======== MATERIAL PROVIDED
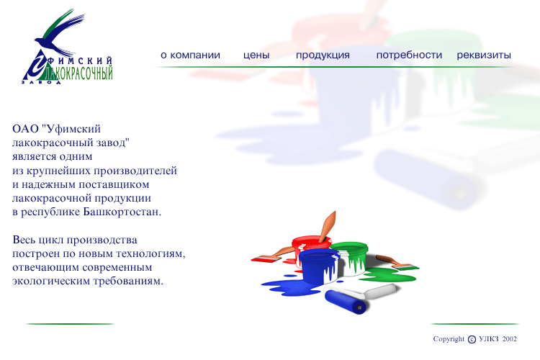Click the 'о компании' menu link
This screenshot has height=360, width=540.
190,55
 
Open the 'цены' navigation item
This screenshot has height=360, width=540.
256,55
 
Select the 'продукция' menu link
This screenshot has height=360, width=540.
323,55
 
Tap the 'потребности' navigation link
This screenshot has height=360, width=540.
409,55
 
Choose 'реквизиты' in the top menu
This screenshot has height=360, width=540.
484,55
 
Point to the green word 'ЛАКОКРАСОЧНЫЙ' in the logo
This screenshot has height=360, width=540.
79,73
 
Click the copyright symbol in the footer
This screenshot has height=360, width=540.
472,340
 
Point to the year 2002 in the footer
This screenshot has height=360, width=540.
510,339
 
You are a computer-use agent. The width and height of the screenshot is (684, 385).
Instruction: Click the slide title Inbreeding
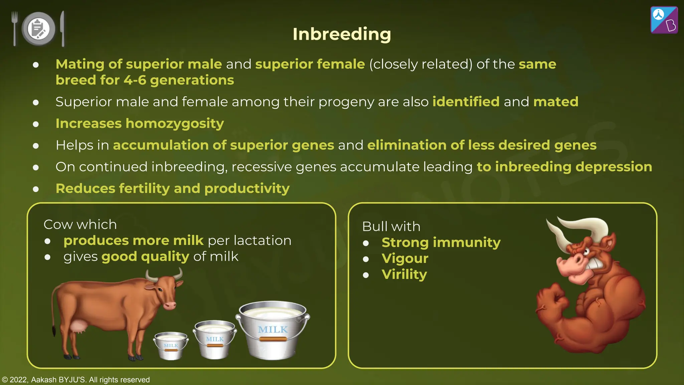342,34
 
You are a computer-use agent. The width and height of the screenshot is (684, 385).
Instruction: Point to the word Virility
404,274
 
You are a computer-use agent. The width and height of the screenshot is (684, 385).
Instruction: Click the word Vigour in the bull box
405,258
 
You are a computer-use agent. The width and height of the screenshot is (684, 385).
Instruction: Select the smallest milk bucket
171,346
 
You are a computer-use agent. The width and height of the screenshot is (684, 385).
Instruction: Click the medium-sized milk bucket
214,339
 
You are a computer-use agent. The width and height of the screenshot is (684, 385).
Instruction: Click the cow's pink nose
170,305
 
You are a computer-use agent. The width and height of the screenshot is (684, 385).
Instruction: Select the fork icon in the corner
14,28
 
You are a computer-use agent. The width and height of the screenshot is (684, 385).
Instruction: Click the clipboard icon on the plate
38,29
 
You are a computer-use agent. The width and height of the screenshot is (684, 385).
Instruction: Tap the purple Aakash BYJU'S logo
664,20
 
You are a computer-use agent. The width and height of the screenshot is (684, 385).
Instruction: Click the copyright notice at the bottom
76,380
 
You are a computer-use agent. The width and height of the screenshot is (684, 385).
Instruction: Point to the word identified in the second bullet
466,102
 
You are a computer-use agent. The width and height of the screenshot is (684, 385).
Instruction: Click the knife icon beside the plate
62,28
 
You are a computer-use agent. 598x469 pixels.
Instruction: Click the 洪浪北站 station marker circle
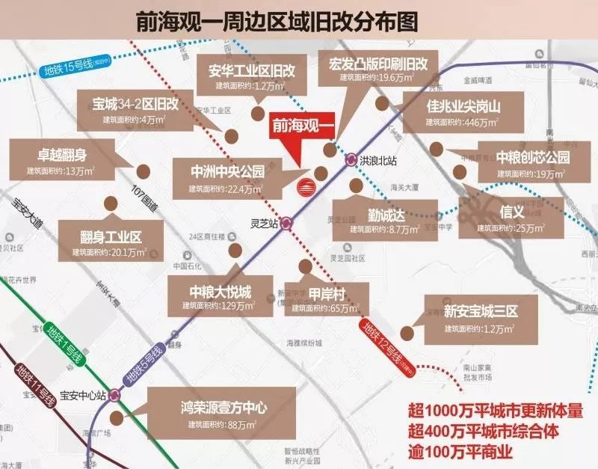(351, 159)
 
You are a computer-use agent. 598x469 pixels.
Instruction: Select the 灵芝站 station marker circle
(286, 222)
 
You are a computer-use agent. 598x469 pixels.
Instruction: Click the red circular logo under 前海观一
(306, 186)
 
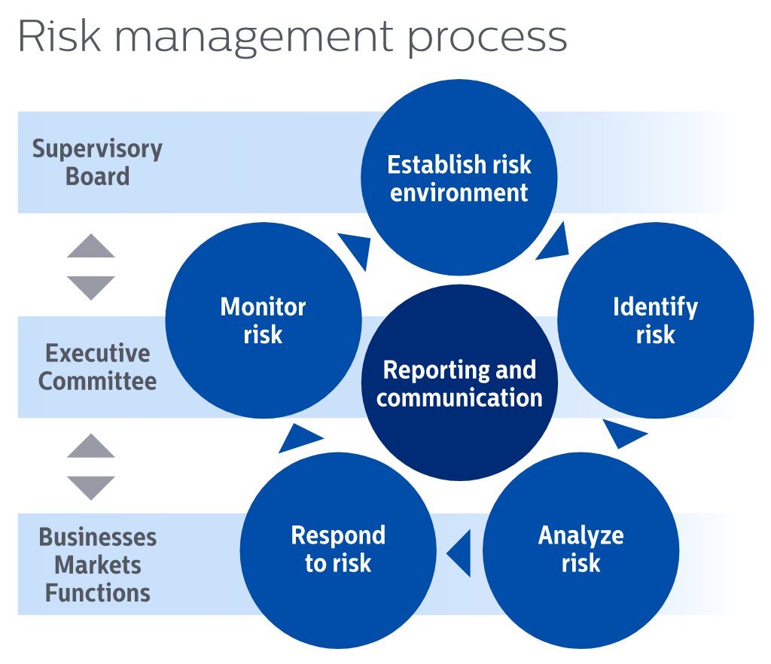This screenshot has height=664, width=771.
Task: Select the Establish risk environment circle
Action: (x=459, y=178)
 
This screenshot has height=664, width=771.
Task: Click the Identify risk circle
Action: (x=655, y=320)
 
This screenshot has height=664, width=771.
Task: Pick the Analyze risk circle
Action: (x=581, y=549)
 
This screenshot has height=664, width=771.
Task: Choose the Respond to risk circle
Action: (x=338, y=549)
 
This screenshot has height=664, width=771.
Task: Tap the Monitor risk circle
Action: (x=263, y=320)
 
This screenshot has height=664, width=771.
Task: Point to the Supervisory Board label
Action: (x=97, y=163)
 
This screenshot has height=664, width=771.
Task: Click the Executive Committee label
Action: (x=97, y=367)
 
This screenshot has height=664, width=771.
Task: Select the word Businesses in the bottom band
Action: (x=97, y=538)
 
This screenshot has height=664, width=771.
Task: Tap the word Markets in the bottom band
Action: (x=98, y=565)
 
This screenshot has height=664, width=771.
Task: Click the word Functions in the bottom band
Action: (x=98, y=592)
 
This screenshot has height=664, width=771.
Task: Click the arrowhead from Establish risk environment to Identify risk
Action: (x=554, y=242)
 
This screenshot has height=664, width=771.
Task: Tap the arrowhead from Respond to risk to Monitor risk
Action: (x=297, y=437)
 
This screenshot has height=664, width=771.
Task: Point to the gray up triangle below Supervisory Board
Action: (x=91, y=247)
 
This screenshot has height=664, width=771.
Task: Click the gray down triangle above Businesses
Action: (x=91, y=487)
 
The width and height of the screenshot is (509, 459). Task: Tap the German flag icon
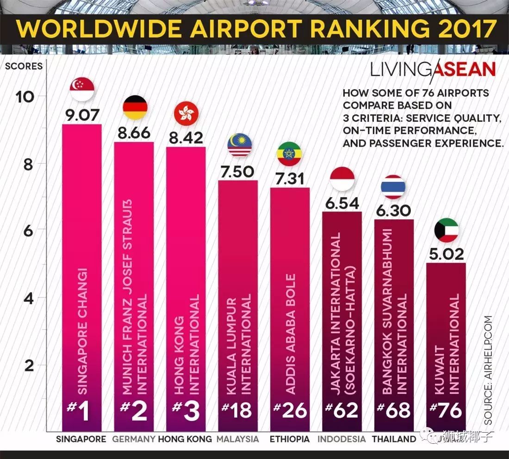[135, 107]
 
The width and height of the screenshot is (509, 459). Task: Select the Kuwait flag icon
[447, 230]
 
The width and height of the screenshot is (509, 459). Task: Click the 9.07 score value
[82, 114]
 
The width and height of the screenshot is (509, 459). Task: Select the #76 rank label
[446, 410]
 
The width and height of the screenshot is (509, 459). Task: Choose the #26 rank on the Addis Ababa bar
[290, 410]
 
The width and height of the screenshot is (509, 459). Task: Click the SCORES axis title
[24, 66]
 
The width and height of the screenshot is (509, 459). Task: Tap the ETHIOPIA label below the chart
[289, 439]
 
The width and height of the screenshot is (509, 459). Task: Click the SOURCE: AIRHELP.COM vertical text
[489, 370]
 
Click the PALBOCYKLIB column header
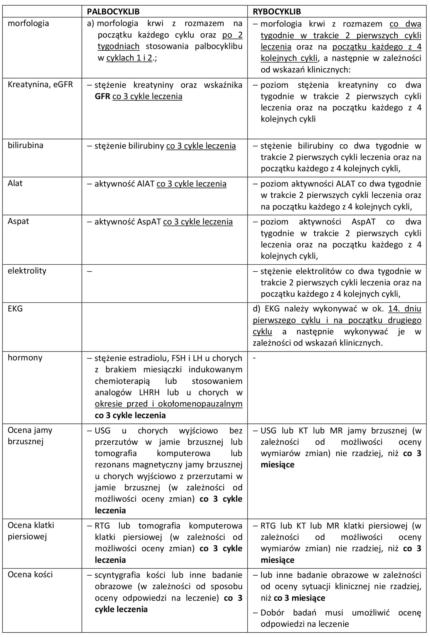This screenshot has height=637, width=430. (113, 11)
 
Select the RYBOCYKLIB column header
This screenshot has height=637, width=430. (277, 11)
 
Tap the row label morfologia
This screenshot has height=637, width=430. (28, 23)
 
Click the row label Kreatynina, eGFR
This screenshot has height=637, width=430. (40, 84)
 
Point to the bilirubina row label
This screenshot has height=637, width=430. (25, 145)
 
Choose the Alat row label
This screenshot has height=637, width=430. (15, 183)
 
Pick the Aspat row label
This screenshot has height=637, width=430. (18, 221)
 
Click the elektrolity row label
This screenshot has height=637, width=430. (27, 271)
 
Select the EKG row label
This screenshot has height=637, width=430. (15, 309)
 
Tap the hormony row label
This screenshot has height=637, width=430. (25, 358)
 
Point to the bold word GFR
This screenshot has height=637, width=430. (102, 96)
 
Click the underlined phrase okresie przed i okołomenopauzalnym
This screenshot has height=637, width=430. (169, 404)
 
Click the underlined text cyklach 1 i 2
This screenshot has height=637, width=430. (129, 58)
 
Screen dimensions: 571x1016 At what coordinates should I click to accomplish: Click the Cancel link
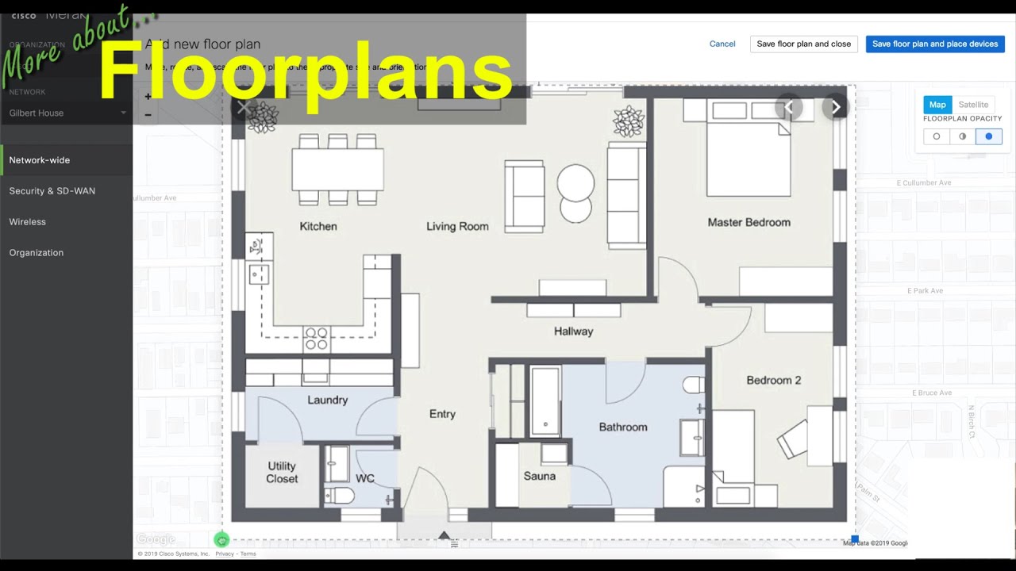tap(722, 44)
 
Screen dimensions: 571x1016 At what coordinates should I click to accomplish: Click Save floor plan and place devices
tap(934, 44)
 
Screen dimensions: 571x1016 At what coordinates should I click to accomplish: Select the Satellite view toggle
tap(973, 105)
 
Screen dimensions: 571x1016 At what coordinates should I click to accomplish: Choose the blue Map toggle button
tap(937, 105)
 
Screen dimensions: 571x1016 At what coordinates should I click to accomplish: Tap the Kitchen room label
tap(318, 227)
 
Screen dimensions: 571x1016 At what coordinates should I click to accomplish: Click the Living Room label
tap(457, 227)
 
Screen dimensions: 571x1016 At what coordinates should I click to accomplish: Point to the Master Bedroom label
tap(749, 223)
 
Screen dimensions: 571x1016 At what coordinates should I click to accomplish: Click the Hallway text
tap(573, 331)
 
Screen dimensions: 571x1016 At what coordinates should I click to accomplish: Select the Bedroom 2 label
tap(773, 381)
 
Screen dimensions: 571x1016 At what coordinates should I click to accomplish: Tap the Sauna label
tap(539, 477)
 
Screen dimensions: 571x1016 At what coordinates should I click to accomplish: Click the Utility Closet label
tap(282, 473)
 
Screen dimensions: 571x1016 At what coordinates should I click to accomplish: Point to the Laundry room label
tap(327, 400)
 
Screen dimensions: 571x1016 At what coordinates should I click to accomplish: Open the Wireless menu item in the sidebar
tap(28, 222)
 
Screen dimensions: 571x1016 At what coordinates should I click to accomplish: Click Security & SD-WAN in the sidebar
tap(52, 191)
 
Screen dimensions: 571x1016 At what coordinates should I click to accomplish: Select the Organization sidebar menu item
tap(37, 253)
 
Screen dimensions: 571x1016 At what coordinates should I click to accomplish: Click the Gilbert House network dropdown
tap(67, 113)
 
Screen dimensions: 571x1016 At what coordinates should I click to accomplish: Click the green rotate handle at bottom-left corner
tap(221, 540)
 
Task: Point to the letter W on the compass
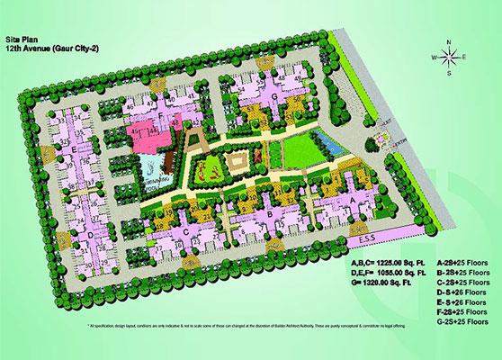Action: [435, 58]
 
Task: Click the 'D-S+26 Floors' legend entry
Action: [462, 292]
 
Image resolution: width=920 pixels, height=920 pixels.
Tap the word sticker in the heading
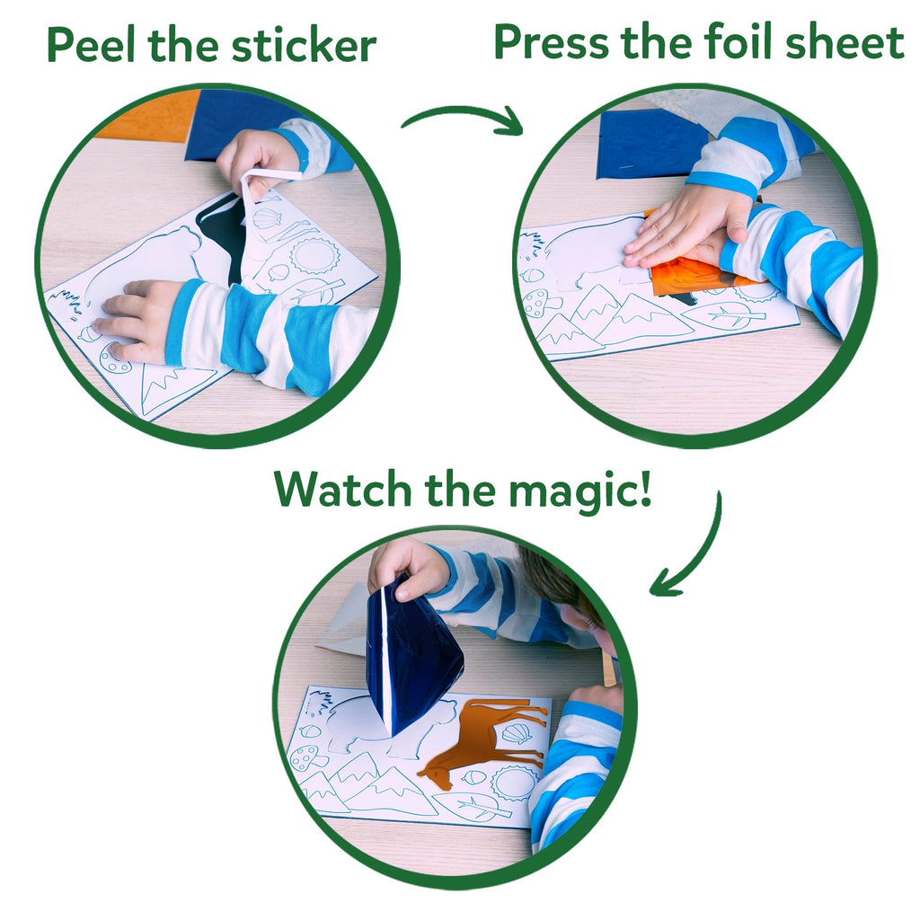pyautogui.click(x=305, y=45)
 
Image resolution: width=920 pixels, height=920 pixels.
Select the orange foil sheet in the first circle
pyautogui.click(x=148, y=115)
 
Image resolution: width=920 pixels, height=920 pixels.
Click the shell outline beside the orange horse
pyautogui.click(x=516, y=733)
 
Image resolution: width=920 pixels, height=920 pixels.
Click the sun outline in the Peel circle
pyautogui.click(x=314, y=255)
================
**WORK REQUIRED:** Reproduce the stretch of the listing from the line containing "the Sauna label" through the line containing "pyautogui.click(x=516, y=733)", both lines included, leaving out the pictures.

**IN RESPONSE:**
Screen dimensions: 571x1016 At what coordinates should I click to accomplish: Tap the Sauna label
tap(539, 477)
 
Screen dimensions: 571x1016 At what coordinates should I click to accomplish: Click the Utility Closet label
tap(282, 473)
 
Screen dimensions: 571x1016 At what coordinates should I click to accomplish: Point to the Laundry room label
tap(327, 400)
 
Screen dimensions: 571x1016 At what coordinates should I click to accomplish: Open the Wireless menu item in the sidebar
tap(28, 222)
 
Screen dimensions: 571x1016 At what coordinates should I click to accomplish: Click Security & SD-WAN in the sidebar
tap(52, 191)
 
Screen dimensions: 571x1016 At what coordinates should I click to accomplish: Select the Organization sidebar menu item
tap(37, 253)
 
Screen dimensions: 571x1016 At what coordinates should I click to accomplish: Click the Gilbert House network dropdown
tap(67, 113)
 
Screen dimensions: 571x1016 At what coordinates should I click to accomplish: Click the green rotate handle at bottom-left corner
tap(221, 540)
 
Task: Point to the letter W on the compass
Action: [435, 58]
 
Task: Click the 'D-S+26 Floors' legend entry
Action: [462, 292]
 
Image resolution: width=920 pixels, height=920 pixels.
Tap the word sticker in the heading
pyautogui.click(x=305, y=45)
 
Image resolution: width=920 pixels, height=920 pixels.
Select the orange foil sheet in the first circle
pyautogui.click(x=148, y=115)
 
Image resolution: width=920 pixels, height=920 pixels.
Click the shell outline beside the orange horse
pyautogui.click(x=516, y=733)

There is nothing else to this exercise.